Â
Nasib masyarakat adat
Hadirnya pertambangan berpotensi memiliki dampak terhadap ekologis, kawasan konservasi seperti kepualauan wayag akan terancam limbah tambang yang nantinya jatuh ke laut. Tentu bukan hanya ekosistem yang terdampak dari kerusakan lingkungan, tetapi akan berimbas luas kepada kehidupan masyarakat adat pemilik ulayat. Masyarakat secara sosial akan terancam, aktivitas masyarakat yang sebagian besar nelayan tidak akan bisa melaut lagi karena ekosistem yang rusak.
Hal ini perlu menjadi atensi serius bagi NGO untuk mendampingi masyarakat adat dalam menjaga alamnya, dan juga  pemerintah daerah sebagai representasi masyarakat perlu untuk bersuara pada negara tentang nasib masyarakat adat yang berhadapan dengan dampak pertambangan bagi ekologisnya.
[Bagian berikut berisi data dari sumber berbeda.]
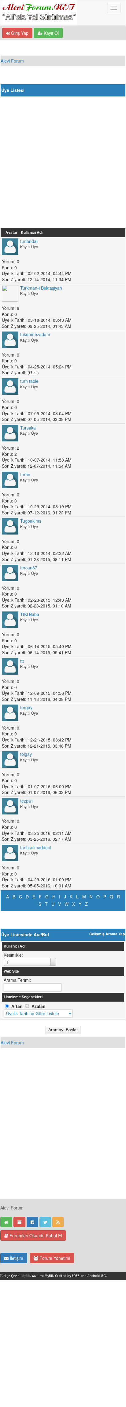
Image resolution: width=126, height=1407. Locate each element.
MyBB (25, 1276)
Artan (17, 1006)
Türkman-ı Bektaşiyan (41, 288)
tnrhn (25, 474)
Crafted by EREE (67, 1276)
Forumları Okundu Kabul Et (35, 1235)
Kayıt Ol (51, 33)
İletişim (16, 1258)
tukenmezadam (35, 334)
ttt (22, 661)
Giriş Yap (19, 33)
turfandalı (29, 241)
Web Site (11, 971)
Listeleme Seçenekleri (23, 996)
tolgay (26, 754)
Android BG (96, 1276)
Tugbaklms (30, 521)
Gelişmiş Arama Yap (107, 934)
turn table (29, 381)
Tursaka (28, 428)
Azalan (38, 1006)
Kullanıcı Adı (32, 232)
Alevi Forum (12, 61)
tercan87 (28, 567)
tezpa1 (26, 801)
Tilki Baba (29, 614)
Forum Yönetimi (54, 1258)
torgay (26, 707)
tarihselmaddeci (35, 847)
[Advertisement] (63, 162)
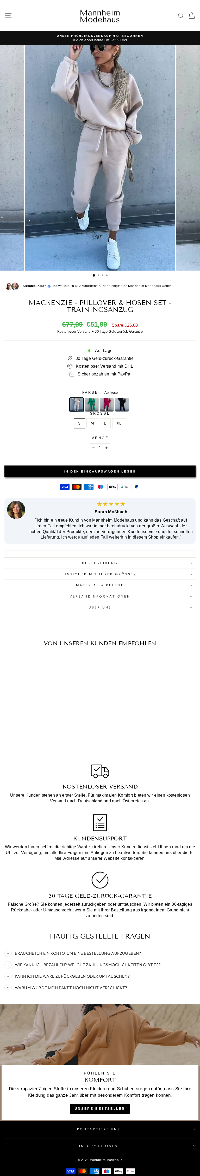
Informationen (98, 1146)
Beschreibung (100, 563)
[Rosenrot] (107, 404)
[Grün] (91, 404)
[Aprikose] (76, 404)
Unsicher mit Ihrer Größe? (100, 574)
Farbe (100, 393)
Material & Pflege (100, 585)
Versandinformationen (100, 596)
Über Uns (100, 607)
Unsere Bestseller (100, 1109)
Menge (100, 438)
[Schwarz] (122, 404)
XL (119, 423)
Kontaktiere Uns (98, 1129)
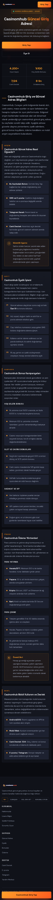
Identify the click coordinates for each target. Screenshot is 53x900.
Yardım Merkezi (8, 879)
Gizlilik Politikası (8, 821)
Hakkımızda (6, 811)
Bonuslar (5, 848)
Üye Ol (26, 53)
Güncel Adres (7, 838)
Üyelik (4, 843)
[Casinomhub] (9, 4)
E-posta (5, 870)
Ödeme (5, 852)
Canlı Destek (7, 865)
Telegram (5, 875)
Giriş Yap (44, 4)
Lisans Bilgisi (7, 816)
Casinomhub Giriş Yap (26, 895)
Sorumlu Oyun (8, 825)
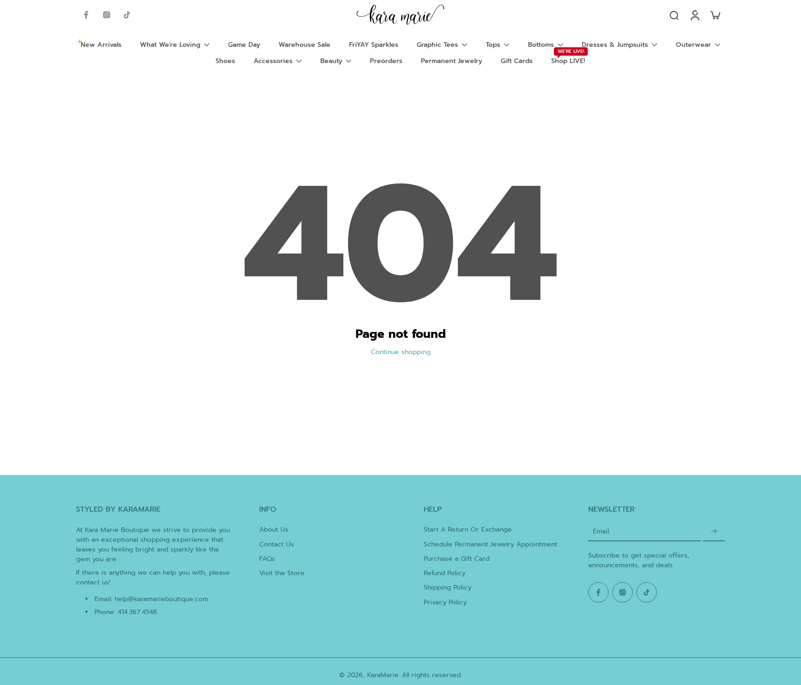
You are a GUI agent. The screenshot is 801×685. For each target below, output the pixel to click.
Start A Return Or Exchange (468, 529)
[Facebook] (86, 15)
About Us (273, 529)
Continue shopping (401, 352)
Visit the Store (282, 573)
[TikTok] (127, 15)
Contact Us (276, 544)
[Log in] (694, 15)
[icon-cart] (715, 15)
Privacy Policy (445, 602)
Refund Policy (444, 573)
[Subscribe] (714, 531)
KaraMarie (383, 675)
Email (601, 531)
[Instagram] (106, 15)
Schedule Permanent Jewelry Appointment (490, 544)
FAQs (267, 558)
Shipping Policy (447, 587)
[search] (674, 15)
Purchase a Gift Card (457, 558)
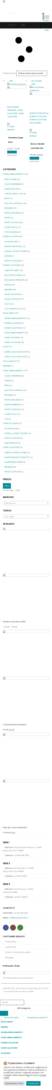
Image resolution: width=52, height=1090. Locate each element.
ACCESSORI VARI (10, 241)
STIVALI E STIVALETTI (12, 299)
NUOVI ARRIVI (13, 107)
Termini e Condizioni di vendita (17, 952)
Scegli (11, 152)
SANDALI (7, 285)
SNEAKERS (11, 110)
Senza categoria (9, 361)
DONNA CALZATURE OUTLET (16, 352)
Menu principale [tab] (11, 1017)
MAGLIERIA (8, 208)
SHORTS (7, 217)
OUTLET (6, 346)
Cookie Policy (10, 947)
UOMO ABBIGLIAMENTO (14, 332)
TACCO (7, 304)
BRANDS (4, 1027)
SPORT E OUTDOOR (12, 222)
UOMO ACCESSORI (11, 337)
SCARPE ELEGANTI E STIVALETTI (16, 457)
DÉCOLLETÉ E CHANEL (13, 275)
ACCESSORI (6, 1053)
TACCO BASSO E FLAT (13, 309)
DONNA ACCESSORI (38, 116)
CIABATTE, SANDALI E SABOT (16, 452)
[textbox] (26, 503)
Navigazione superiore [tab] (37, 1017)
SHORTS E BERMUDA (12, 404)
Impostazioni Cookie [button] (14, 1083)
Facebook (6, 928)
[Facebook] (10, 11)
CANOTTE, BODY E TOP (13, 193)
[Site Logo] (17, 2)
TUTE (6, 419)
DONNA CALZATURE (11, 265)
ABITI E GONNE (10, 179)
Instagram (13, 928)
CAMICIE (7, 380)
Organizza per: (9, 73)
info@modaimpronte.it (18, 918)
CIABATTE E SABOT (12, 270)
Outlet (46, 20)
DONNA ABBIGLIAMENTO (13, 174)
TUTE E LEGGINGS (11, 232)
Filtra (7, 485)
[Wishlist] (42, 14)
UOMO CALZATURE (12, 342)
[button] (5, 11)
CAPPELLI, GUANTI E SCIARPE (15, 251)
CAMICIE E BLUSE (11, 189)
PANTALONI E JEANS (12, 213)
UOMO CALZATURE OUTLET (15, 356)
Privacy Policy (10, 941)
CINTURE (7, 256)
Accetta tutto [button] (33, 1083)
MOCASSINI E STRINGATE (14, 280)
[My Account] (42, 10)
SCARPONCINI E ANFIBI (13, 462)
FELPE (6, 198)
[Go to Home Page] (3, 25)
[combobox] (26, 503)
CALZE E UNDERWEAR (13, 184)
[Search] (4, 1013)
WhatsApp (20, 928)
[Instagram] (15, 11)
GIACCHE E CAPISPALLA (13, 203)
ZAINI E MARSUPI (11, 443)
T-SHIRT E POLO (10, 227)
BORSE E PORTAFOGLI (39, 113)
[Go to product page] (26, 573)
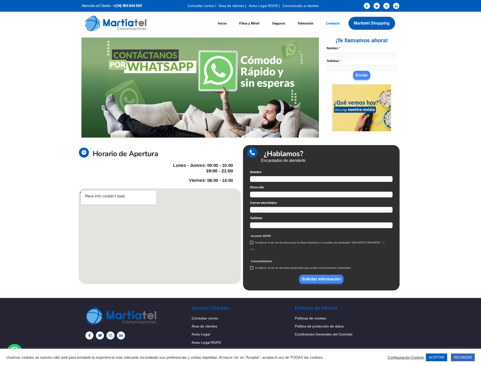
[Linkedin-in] (121, 335)
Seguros (278, 23)
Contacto (333, 23)
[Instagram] (386, 6)
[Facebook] (367, 6)
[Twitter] (377, 6)
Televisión (305, 23)
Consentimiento (262, 261)
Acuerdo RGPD (262, 235)
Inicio (222, 23)
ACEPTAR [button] (436, 357)
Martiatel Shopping (372, 23)
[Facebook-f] (89, 335)
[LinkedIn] (396, 6)
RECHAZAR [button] (463, 357)
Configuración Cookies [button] (406, 357)
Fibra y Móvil (249, 23)
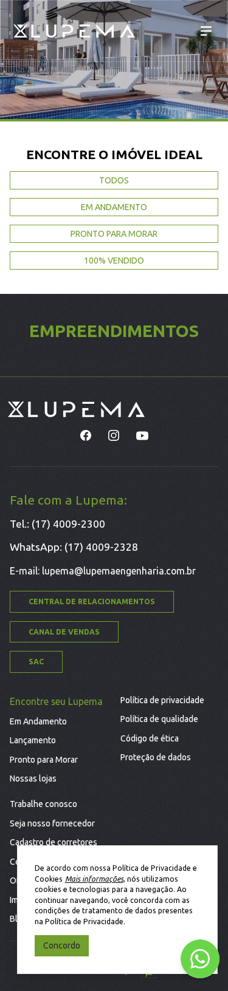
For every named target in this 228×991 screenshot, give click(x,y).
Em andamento (114, 207)
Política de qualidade (159, 719)
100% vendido (114, 260)
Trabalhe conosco (43, 804)
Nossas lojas (33, 778)
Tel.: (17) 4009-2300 (57, 524)
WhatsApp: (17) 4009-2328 (74, 547)
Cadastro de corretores (53, 842)
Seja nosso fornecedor (52, 823)
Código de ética (149, 738)
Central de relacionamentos (92, 601)
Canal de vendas (64, 632)
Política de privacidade (162, 700)
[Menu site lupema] (206, 31)
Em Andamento (38, 721)
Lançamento (33, 740)
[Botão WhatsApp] (200, 958)
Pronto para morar (114, 234)
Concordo (61, 945)
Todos (114, 180)
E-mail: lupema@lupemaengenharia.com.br (103, 570)
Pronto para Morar (44, 760)
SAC (36, 662)
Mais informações (94, 879)
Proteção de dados (155, 757)
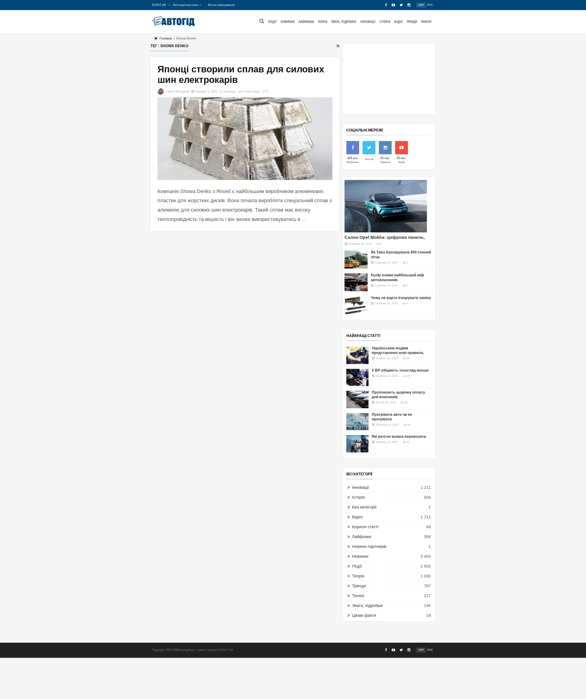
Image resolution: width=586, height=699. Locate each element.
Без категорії (364, 507)
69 (408, 358)
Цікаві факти (364, 615)
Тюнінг (426, 21)
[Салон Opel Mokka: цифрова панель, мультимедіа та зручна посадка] (386, 206)
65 (408, 376)
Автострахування (221, 5)
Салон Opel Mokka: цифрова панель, (385, 237)
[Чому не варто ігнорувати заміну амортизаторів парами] (356, 305)
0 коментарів (251, 91)
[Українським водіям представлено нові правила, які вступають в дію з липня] (357, 355)
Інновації (368, 21)
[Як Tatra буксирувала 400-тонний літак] (356, 259)
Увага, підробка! (343, 21)
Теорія (322, 21)
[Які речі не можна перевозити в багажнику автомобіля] (357, 443)
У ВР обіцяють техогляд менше (400, 370)
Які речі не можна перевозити (399, 436)
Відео (398, 21)
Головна (166, 38)
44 (408, 424)
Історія (385, 21)
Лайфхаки (306, 21)
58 (405, 402)
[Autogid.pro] (173, 21)
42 (408, 442)
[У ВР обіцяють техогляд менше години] (357, 377)
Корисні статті (365, 527)
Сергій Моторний (177, 91)
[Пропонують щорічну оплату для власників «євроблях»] (357, 399)
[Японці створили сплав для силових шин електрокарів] (244, 138)
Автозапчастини (185, 5)
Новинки (288, 21)
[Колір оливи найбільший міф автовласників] (356, 282)
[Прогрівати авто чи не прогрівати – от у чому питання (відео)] (357, 421)
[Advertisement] (389, 79)
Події (272, 21)
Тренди (412, 21)
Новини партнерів (369, 546)
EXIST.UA (159, 5)
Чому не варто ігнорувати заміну (401, 298)
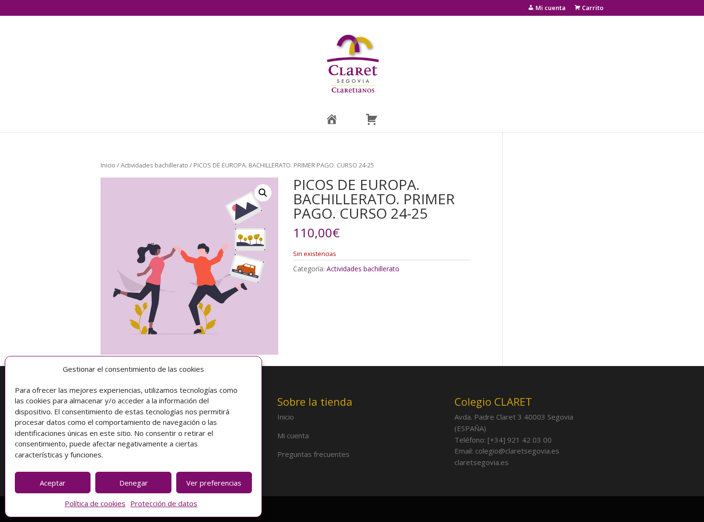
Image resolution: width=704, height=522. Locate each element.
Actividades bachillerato (154, 165)
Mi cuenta (293, 435)
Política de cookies (95, 503)
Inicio (108, 165)
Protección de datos (163, 503)
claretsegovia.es (481, 462)
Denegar (133, 483)
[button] (263, 192)
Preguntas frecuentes (313, 454)
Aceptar (53, 483)
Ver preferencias (213, 483)
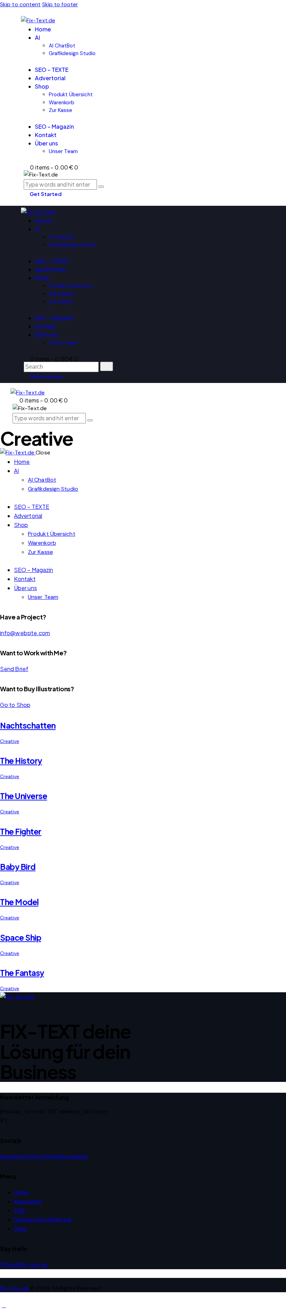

Selain itu juga para pelaku usaha pariwisata pun akan terdampak karena kawasan wisata yang akan berubah jika ekosistemnya terganggu. Dan mungkin benar, bahwa Raja Ampat sebagai daerah Pariwisata akan hanya tinggal nama.
Pariwisata kah Tambang?
Ini menjadi pertanyaan besar bagi pemerintah daerah dalam melihat potensi yang ada, dengan mempertimbangkan hal-hal yang berkaitan bagi masyarakat adat dan orang banyak yang mendiami Raja Ampat. Apakah Raja Ampat akan tetap menjadi daerah konservasi yang berfokus pada pengelolaan Pariwisata atau menjadi daerah pertambangan sesuai dengan potensi yang ada? Bagi orang banyak ini mungkin akan menjadi pro-kontra, karena kita tahu bahwa pertambangan memiliki peluang untuk menciptakan lapangan kerja bagi masyarakat sekitar tetapi di lain sisi alam itu akan terancam dan mati secara perlahan.